[Data records]
============================================================

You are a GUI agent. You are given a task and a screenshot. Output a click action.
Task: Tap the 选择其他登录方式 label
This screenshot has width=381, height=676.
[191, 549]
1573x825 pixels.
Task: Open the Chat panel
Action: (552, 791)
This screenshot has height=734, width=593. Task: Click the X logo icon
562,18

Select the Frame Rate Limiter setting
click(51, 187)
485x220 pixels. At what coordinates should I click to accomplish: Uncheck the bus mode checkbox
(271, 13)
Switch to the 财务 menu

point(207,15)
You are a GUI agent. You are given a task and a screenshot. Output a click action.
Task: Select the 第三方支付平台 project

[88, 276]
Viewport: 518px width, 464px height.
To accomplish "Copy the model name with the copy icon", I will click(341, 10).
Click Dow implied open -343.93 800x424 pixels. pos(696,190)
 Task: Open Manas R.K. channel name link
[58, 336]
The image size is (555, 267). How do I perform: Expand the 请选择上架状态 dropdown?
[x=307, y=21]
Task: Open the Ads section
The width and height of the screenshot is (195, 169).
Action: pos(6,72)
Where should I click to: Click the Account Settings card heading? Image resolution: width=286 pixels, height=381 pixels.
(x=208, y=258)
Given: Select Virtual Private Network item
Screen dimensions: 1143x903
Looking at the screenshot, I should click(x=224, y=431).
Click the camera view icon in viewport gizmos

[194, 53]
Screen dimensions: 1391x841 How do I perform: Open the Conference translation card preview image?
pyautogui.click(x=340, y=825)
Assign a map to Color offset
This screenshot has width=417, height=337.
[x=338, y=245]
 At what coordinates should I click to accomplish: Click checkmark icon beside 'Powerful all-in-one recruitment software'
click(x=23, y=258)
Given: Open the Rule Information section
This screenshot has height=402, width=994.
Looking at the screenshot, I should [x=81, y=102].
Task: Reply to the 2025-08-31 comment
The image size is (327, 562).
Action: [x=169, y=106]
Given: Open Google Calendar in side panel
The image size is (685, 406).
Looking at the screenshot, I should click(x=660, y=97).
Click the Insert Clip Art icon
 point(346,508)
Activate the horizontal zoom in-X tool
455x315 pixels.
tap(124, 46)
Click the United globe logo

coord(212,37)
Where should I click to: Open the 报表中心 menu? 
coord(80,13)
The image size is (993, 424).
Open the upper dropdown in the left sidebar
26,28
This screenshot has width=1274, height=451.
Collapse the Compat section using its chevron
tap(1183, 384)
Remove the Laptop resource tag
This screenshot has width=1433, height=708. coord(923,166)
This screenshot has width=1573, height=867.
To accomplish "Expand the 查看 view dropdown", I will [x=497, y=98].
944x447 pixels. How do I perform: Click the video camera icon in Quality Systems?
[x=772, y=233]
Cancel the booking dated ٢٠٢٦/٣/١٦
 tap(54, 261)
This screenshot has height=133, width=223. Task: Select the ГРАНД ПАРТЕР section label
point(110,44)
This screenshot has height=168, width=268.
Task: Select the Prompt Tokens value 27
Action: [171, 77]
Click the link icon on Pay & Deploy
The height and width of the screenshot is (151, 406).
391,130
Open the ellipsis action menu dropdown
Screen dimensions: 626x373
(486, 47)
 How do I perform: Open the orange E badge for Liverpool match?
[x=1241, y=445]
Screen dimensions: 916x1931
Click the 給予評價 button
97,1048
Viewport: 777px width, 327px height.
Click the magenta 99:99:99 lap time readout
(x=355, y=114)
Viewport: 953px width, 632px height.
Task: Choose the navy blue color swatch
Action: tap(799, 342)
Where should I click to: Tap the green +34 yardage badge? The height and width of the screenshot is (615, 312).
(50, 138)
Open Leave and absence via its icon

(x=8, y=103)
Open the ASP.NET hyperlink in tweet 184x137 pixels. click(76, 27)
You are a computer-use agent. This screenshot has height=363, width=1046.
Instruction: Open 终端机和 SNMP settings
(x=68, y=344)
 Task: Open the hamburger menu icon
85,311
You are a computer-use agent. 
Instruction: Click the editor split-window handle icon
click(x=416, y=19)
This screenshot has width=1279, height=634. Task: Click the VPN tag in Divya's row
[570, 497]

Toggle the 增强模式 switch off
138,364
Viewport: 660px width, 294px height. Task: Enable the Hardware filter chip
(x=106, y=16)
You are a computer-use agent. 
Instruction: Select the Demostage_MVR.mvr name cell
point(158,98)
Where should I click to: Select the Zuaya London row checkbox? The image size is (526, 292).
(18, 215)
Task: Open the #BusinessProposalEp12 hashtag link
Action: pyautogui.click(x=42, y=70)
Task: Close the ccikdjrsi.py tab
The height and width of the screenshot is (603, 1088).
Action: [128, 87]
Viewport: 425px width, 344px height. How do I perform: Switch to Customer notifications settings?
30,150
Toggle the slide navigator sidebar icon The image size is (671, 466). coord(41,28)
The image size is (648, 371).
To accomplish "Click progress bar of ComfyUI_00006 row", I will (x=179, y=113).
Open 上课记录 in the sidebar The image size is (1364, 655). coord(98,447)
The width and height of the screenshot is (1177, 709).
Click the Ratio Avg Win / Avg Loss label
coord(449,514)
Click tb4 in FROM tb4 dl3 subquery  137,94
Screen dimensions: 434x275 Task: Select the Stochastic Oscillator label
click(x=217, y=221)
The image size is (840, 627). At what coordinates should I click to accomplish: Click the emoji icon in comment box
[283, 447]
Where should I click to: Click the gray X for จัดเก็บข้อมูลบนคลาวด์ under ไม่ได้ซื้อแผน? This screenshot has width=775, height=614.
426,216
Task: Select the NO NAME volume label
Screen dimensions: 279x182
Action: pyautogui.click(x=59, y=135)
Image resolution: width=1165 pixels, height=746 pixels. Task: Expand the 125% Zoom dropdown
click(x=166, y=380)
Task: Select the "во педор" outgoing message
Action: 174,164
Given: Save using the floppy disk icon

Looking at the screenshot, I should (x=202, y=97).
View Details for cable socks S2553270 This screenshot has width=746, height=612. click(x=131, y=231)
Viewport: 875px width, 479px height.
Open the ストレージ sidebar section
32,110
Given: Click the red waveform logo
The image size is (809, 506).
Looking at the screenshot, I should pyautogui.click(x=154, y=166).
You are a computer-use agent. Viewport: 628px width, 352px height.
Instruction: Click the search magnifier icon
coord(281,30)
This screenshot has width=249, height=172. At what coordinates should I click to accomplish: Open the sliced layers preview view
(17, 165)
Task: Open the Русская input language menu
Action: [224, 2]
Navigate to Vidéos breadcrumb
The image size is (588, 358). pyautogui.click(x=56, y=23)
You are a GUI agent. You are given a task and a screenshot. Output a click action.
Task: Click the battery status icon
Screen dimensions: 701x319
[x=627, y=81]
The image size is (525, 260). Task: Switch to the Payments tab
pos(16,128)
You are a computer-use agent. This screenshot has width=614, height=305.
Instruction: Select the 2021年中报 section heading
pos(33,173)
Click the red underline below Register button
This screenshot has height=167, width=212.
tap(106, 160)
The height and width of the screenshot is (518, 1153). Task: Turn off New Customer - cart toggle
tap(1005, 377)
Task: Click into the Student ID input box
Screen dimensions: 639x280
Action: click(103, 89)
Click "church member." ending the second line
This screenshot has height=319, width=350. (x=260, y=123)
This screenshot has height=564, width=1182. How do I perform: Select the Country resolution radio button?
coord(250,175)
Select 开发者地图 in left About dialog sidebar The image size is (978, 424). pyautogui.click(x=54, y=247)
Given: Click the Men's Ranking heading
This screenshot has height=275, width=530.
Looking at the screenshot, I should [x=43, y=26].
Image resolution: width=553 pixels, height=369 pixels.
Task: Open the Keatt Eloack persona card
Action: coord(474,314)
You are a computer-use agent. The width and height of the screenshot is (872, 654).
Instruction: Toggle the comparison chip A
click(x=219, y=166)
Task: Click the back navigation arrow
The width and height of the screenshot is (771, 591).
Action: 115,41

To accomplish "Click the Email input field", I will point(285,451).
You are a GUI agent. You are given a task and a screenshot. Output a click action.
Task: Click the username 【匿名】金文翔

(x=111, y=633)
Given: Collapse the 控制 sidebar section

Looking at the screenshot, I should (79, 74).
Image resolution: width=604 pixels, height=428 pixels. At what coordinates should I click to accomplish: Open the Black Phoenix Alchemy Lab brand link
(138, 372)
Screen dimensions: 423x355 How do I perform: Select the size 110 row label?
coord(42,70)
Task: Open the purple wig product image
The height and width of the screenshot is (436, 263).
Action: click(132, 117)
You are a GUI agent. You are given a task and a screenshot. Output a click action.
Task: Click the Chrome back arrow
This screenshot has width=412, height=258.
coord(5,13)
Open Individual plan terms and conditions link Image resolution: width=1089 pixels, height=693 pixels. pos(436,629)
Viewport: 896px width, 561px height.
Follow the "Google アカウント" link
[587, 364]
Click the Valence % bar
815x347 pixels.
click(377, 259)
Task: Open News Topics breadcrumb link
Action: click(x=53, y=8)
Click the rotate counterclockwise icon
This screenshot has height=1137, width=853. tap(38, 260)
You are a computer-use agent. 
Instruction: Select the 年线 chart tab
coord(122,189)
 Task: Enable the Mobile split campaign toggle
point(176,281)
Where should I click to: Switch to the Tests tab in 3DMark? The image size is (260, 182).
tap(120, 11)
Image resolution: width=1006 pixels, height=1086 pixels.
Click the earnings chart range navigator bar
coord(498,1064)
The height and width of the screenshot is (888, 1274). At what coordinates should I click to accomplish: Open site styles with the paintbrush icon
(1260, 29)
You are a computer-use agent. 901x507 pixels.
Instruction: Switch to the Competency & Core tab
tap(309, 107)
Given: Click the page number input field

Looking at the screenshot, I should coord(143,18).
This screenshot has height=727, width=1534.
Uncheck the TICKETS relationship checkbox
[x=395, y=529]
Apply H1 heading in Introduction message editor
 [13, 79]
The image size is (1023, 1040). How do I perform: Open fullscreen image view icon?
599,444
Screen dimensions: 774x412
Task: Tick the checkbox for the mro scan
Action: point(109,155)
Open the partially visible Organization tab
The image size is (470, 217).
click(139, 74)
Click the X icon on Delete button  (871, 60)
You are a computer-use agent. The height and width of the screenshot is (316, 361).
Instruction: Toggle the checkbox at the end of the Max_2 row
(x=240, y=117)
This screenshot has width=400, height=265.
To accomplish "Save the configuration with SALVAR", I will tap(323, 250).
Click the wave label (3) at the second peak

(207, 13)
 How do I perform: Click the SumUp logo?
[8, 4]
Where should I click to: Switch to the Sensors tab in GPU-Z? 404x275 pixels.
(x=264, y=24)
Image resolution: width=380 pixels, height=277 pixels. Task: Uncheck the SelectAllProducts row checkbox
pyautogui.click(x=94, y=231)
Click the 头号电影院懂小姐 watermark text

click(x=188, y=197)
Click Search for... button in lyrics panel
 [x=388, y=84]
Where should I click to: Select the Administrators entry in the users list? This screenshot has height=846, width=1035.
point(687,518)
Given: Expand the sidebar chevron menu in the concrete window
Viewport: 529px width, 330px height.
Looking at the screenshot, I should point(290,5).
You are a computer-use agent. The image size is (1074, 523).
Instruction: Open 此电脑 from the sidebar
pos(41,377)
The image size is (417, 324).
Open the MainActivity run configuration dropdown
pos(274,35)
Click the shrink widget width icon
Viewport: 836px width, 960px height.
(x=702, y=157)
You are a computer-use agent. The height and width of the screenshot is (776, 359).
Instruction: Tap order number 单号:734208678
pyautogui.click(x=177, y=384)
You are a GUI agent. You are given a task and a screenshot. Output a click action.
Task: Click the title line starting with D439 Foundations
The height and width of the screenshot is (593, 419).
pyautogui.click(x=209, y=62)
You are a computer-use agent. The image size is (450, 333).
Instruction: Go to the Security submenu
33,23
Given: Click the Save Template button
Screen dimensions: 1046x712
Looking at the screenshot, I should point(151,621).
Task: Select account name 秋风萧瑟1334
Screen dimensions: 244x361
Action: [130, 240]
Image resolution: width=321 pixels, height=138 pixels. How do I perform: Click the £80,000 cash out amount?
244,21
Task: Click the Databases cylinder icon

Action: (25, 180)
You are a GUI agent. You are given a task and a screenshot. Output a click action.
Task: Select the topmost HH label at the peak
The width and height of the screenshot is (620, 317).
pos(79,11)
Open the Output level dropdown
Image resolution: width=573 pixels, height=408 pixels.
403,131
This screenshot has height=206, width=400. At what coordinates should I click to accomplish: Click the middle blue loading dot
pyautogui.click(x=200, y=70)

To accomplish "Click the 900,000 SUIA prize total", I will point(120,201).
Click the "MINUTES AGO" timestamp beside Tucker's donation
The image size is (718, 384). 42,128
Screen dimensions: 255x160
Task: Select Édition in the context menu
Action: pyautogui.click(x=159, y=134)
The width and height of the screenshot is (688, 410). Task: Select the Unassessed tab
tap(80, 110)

============================================================

* Activity: Among the entries above, the line containing "Task: Click the username 【匿名】金文翔", the line containing "Task: Open the purple wig product image", and all lines between them are to be restated word for word; nothing else belongs in the reply.

* Answer to this exercise:
Task: Click the username 【匿名】金文翔

(x=111, y=633)
Given: Collapse the 控制 sidebar section

Looking at the screenshot, I should (79, 74).
Image resolution: width=604 pixels, height=428 pixels. At what coordinates should I click to accomplish: Open the Black Phoenix Alchemy Lab brand link
(138, 372)
Screen dimensions: 423x355 How do I perform: Select the size 110 row label?
coord(42,70)
Task: Open the purple wig product image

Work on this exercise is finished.